Task requirements: Search the records for the word "computer" and report each line that has it.

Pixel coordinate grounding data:
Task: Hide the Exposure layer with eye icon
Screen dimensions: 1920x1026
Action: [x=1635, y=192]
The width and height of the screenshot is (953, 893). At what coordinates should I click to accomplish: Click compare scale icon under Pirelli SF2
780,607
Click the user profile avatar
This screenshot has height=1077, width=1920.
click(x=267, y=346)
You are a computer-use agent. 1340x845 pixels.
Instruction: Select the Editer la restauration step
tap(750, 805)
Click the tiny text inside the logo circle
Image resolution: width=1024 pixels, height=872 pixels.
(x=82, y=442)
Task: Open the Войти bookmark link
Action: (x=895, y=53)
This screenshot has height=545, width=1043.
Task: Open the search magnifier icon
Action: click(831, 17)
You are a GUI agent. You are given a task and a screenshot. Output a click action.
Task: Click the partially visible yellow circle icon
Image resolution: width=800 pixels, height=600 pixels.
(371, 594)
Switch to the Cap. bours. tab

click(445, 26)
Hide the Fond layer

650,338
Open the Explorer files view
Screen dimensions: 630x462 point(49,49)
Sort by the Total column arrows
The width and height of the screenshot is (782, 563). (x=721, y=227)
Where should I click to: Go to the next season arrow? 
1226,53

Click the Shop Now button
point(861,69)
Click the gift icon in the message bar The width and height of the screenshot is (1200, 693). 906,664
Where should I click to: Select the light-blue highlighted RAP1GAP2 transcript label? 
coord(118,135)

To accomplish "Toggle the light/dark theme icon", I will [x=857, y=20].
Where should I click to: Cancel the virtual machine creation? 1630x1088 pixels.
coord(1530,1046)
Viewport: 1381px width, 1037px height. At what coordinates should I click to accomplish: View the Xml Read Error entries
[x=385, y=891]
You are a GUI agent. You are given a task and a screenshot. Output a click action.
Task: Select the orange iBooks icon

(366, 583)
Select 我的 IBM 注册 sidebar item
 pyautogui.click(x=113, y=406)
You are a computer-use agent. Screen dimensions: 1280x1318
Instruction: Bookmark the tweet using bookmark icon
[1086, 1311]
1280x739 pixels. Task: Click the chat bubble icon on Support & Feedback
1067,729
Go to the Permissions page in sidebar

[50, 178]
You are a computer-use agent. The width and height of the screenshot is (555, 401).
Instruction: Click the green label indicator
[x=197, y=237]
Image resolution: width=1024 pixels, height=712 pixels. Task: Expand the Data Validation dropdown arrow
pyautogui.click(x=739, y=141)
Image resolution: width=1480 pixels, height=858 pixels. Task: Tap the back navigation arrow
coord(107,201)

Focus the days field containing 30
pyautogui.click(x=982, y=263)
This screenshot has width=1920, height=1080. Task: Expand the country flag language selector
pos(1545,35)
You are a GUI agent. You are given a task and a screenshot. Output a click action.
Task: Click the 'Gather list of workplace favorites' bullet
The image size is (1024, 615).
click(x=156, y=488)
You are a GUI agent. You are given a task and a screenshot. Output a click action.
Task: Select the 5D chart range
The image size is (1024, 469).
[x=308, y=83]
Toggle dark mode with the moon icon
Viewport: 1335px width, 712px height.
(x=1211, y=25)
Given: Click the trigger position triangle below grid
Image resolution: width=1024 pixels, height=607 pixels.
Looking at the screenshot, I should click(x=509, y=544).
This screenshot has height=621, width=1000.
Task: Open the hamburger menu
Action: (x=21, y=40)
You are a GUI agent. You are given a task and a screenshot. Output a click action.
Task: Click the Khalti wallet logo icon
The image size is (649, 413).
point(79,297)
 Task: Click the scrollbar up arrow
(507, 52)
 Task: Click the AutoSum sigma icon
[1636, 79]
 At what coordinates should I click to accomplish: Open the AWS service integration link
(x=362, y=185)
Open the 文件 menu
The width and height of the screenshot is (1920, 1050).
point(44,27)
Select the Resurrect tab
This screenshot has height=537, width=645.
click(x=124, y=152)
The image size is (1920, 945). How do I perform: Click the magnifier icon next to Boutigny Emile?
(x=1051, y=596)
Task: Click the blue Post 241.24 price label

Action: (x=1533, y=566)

Finished exercise:
You are a computer-use agent. 1340x845 pixels.
You are a computer-use agent. Screen dimensions: 1280x1318
You are a computer-use agent. The width and height of the screenshot is (555, 401).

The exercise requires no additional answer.